Apache Spark 2：Data Processing and Real-Time Analytics

上QQ阅读APP看书，第一时间看更新

Kafka

Apache Kafka (http://kafka.apache.org/) is a top-level open source project in Apache. It is a big data publish/subscribe messaging system that is fast and highly scalable. It uses message brokers for data management and ZooKeeper for configuration so that data can be organized into consumer groups and topics.

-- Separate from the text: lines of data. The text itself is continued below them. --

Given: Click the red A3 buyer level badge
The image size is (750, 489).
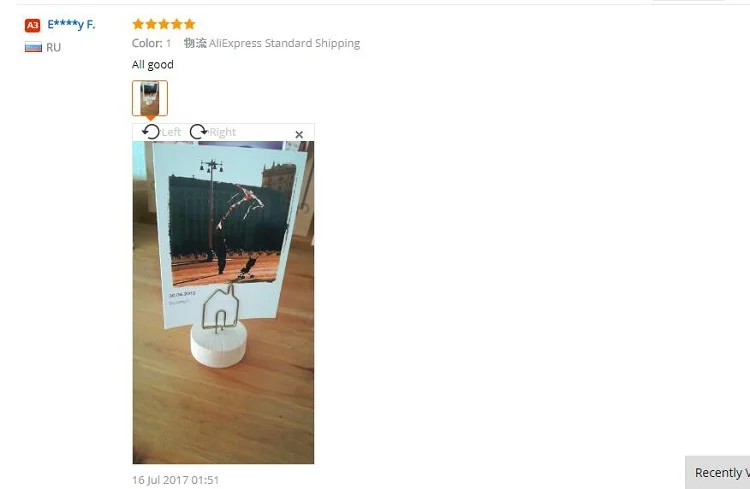Looking at the screenshot, I should coord(33,25).
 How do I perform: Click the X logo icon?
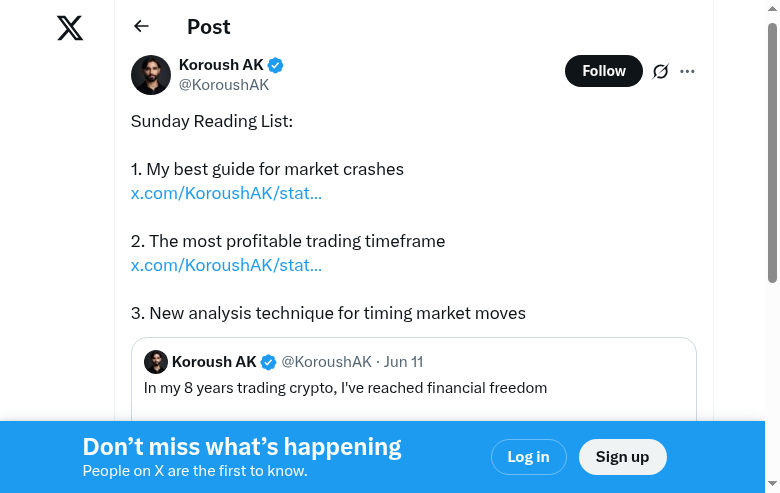tap(70, 28)
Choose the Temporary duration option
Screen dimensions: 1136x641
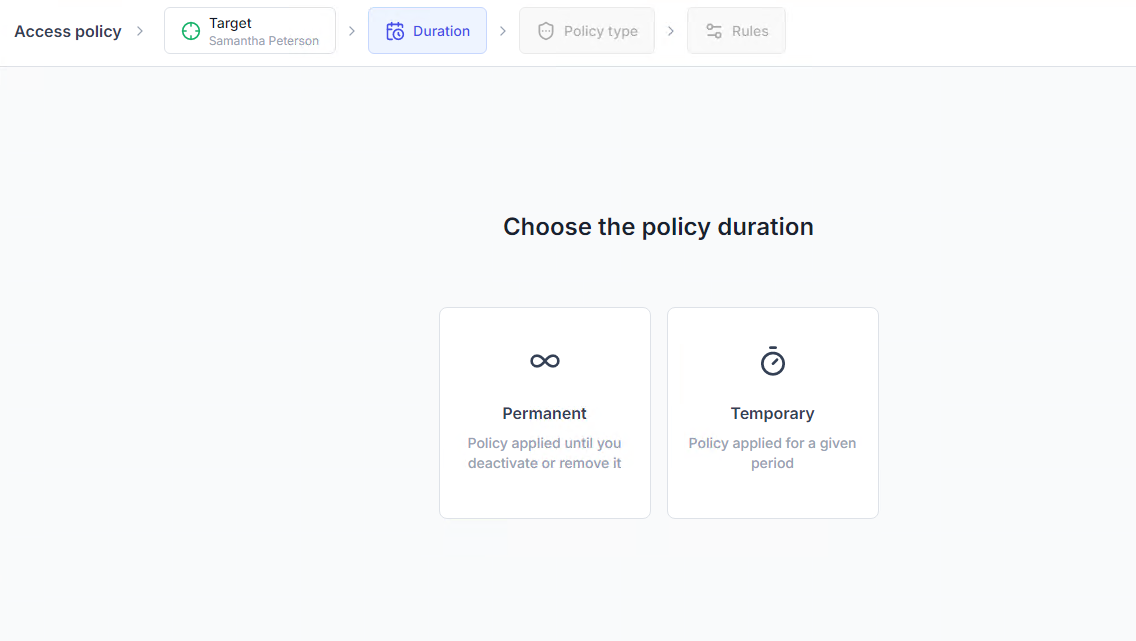(773, 413)
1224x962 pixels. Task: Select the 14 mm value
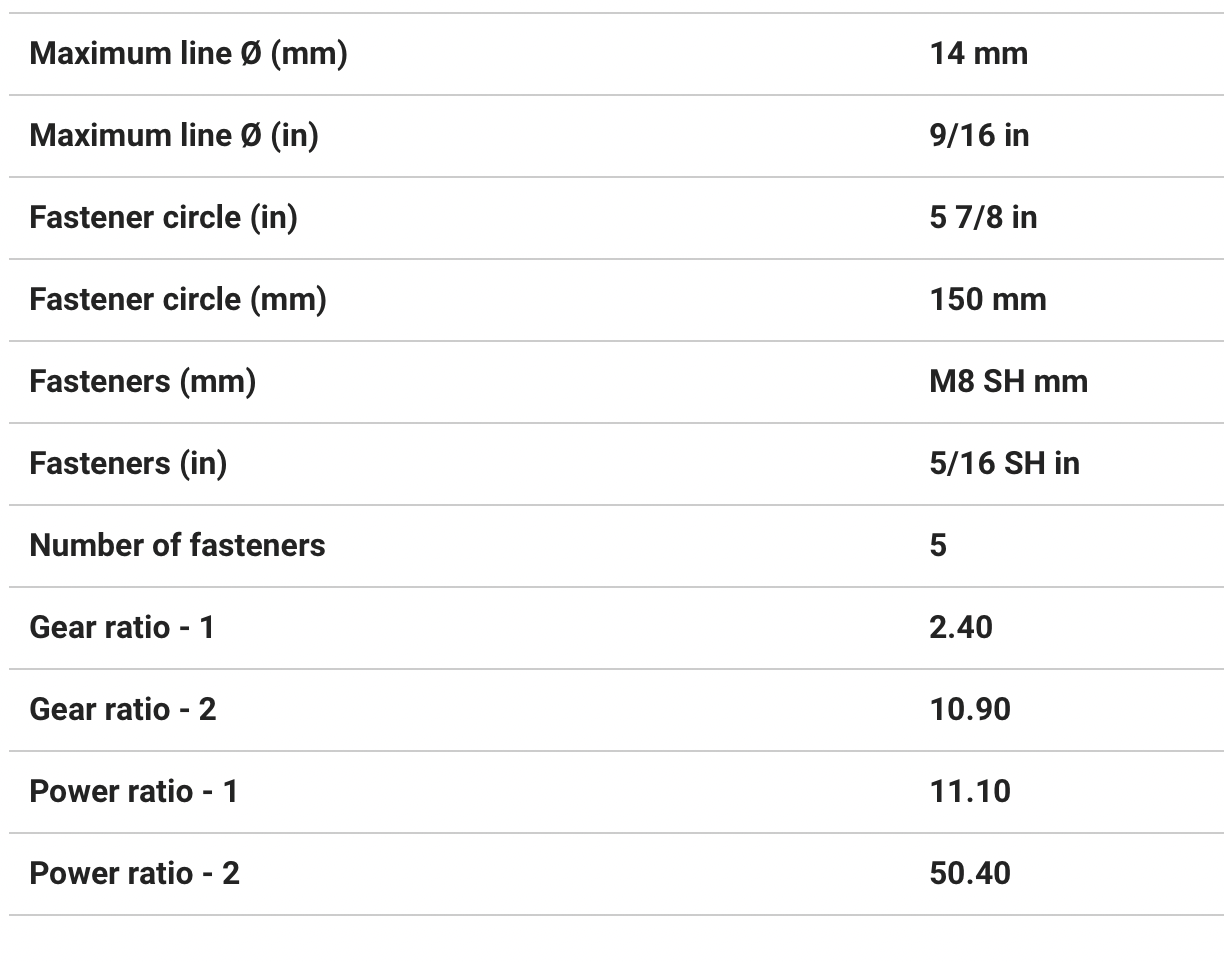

Data in Kafka is split into partitions. In this example, we will demonstrate a receiverless Spark-based Kafka consumer so that we don't need to worry about configuring Spark data partitions when compared to our Kafka data. In order to demonstrate Kafka-based message production and consumption, we will use the Perl RSS script from the last section as a data source. The data passing into Kafka and to Spark will be Reuters RSS news data in the JSON format. As topic messages are created by message producers, they are placed in partitions in message order sequence. The messages in the partitions are retained for a configurable time period. Kafka then stores the offset value for each consumer, which is that consumer's position (in terms of message consumption) in that partition.

We are currently using Kafka 0.10.1.0. We have used Kafka message brokers on the Hortonworks HDP 2.6 Sandbox virtual machine. We then set the Kafka broker ID values for each Kafka broker server, giving them a broker.id number of 1 through 4. As Kafka uses ZooKeeper for cluster data configuration, we wanted to keep all the Kafka data in a top-level node called kafka in ZooKeeper. In order to do this, we set the Kafka ZooKeeper root value, called zookeeper.chroot, to /kafka. After making these changes, we restarted the Kafka servers for the changes to take effect.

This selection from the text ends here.